New blood cells could help treat multiple sclerosis

Researchers have identified a new type of regulatory blood cell that is able to combat hyperactive T-cells responsible for degenerative diseases such as multiple sclerosis (MS).

Diseases like MS occur when hyperactivity of the immune system results in a chronic state of inflammation. Scientists at BRIC, the University of Copenhagen, stimulated the regulatory blood cells and thereby reduced the level of brain inflammation and disease in a biological model. The results are published in the journal Nature Medicine.

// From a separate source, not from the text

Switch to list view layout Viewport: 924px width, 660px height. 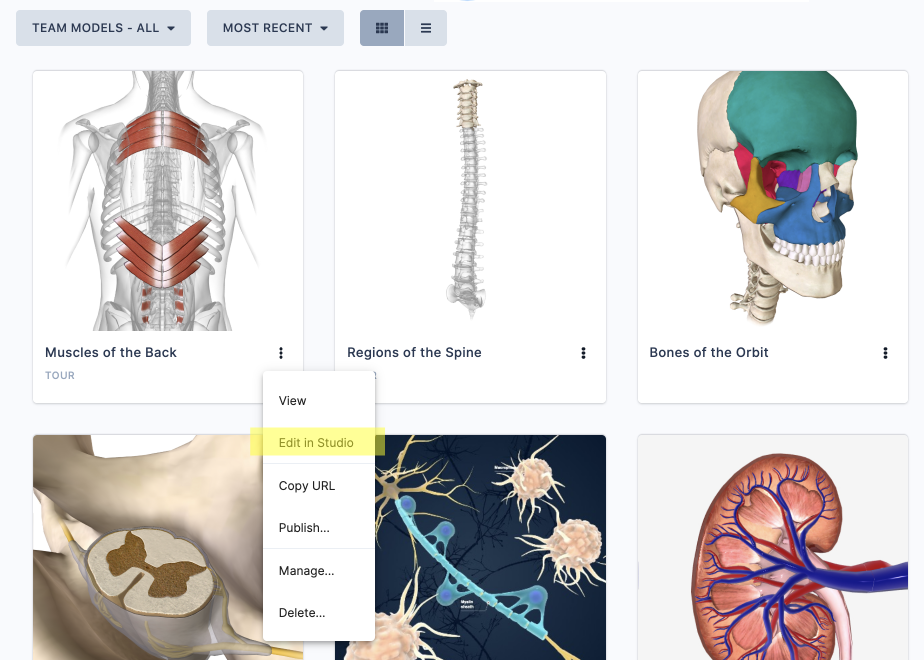[x=425, y=28]
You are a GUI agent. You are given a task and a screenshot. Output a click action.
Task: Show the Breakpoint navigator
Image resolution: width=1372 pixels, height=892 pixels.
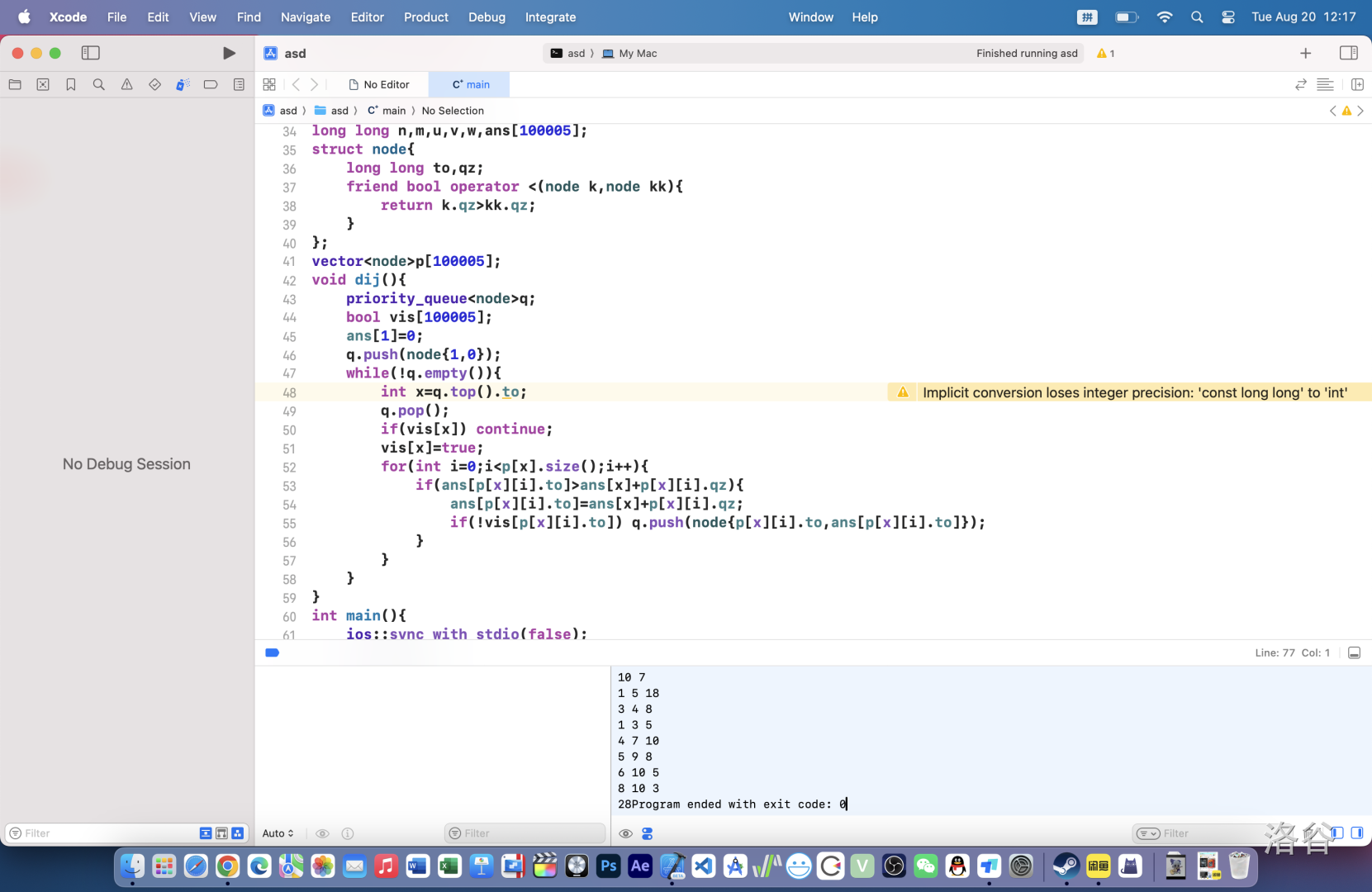[211, 84]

The new blood cells belong to the group of white blood cells known as lymphocytes. A molecule called FoxA1, responsible for the cells' development and suppressive functions, is expressed by these cells.

When inserting FoxA1 into normal lymphocytes using gene therapy, the team found they were able to modify them to actively regulate inflammation and inhibit multiple sclerosis.

FoxA1-expressing lymphocytes were previously unknown. Headed by professor Shohreh Issazadeh-Navikas, the BRIC researchers examined the blood of patients with multiple sclerosis, before and after two years of treatment with the drug interferon-beta. They discovered that patients who benefit from the treatment increase the number of this new blood cell type, which fight disease.

"From a therapeutic viewpoint, our findings are really interesting and we hope that they can help find new treatment options for patients not benefiting from existing drugs, especially more chronic and progressive multiple sclerosis patients. In our model, we could activate lymphocytes by chemical stimulation and gene therapy, and we are curious whether this can be a new treatment strategy", said professor Issazadeh-Navikas.

The next phase of the team's research is to focus on developing such treatments. They have begun testing whether the FoxA1-expressing lymphocytes are able to prevent degradation of the nerve cell's myelin layer and brain degeneration in a model of progressive multiple sclerosis.

A number of other autoimmune diseases could potentially be treated by the team's research into preventing chronic inflammation, including type one diabetes, inflammatory bowel disease and rheumatoid arthritis.

During the past five years, the number of people suffering from MS has increased by ten per cent globally. It currently affects 100,000 people in the UK.